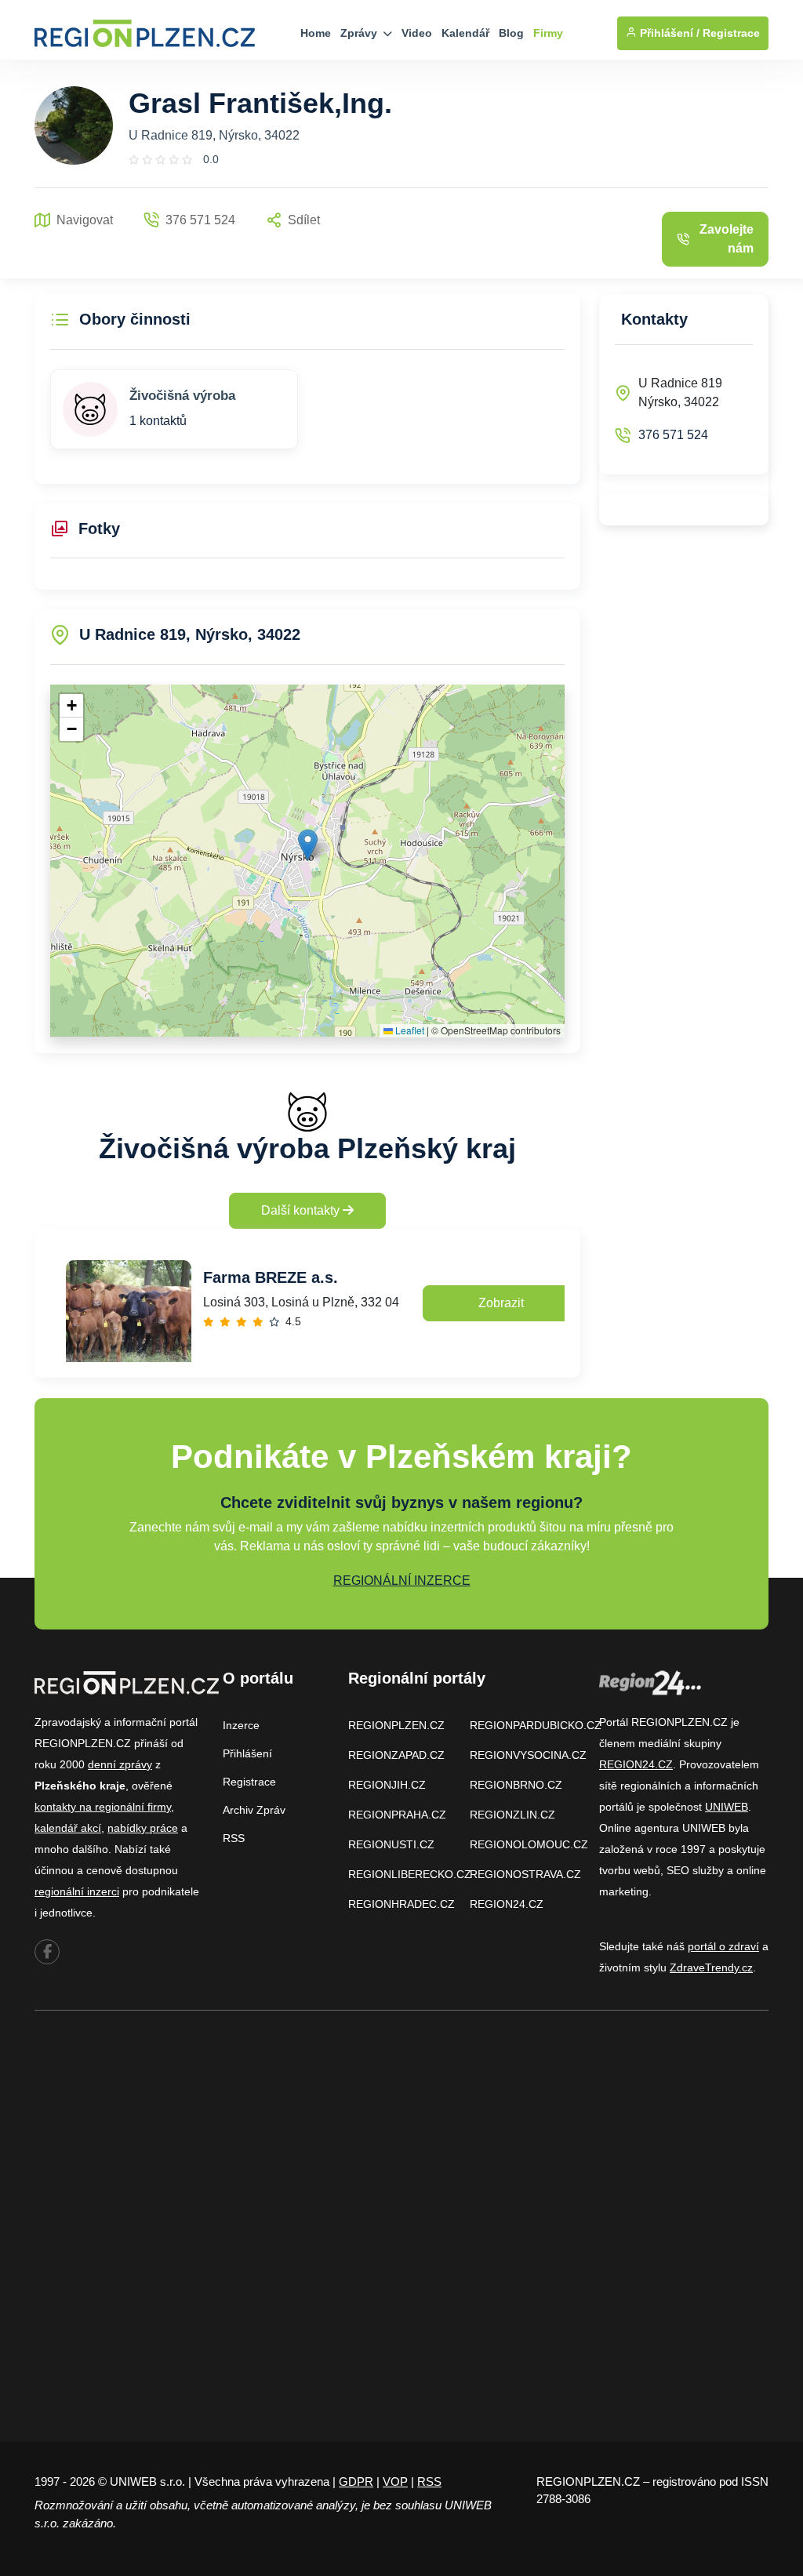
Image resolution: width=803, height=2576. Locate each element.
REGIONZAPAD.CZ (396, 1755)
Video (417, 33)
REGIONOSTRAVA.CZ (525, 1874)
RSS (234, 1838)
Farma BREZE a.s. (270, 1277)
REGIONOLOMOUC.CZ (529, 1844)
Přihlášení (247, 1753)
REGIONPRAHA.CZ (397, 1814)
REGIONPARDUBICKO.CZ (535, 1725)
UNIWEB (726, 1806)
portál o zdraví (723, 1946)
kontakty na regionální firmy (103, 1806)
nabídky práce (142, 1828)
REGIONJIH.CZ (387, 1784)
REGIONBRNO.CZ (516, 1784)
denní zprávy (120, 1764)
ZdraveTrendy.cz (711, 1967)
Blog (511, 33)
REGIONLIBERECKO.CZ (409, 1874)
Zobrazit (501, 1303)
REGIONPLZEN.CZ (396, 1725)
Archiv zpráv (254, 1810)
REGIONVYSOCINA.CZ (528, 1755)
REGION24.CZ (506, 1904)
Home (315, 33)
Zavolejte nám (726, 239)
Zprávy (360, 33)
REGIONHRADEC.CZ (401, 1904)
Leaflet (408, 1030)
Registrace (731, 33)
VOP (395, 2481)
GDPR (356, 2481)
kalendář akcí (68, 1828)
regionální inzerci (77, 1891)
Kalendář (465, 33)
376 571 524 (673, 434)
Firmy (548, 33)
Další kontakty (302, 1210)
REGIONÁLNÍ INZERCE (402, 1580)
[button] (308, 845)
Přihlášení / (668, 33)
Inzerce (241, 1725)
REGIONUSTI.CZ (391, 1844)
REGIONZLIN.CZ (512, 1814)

===============

§ WORK TO BE COMPLETED:
Pick out every line of the listing containing the word "kontakty", and show those lines.

§ RESULT BELOW:
kontakty na regionální firmy (103, 1806)
Další kontakty (302, 1210)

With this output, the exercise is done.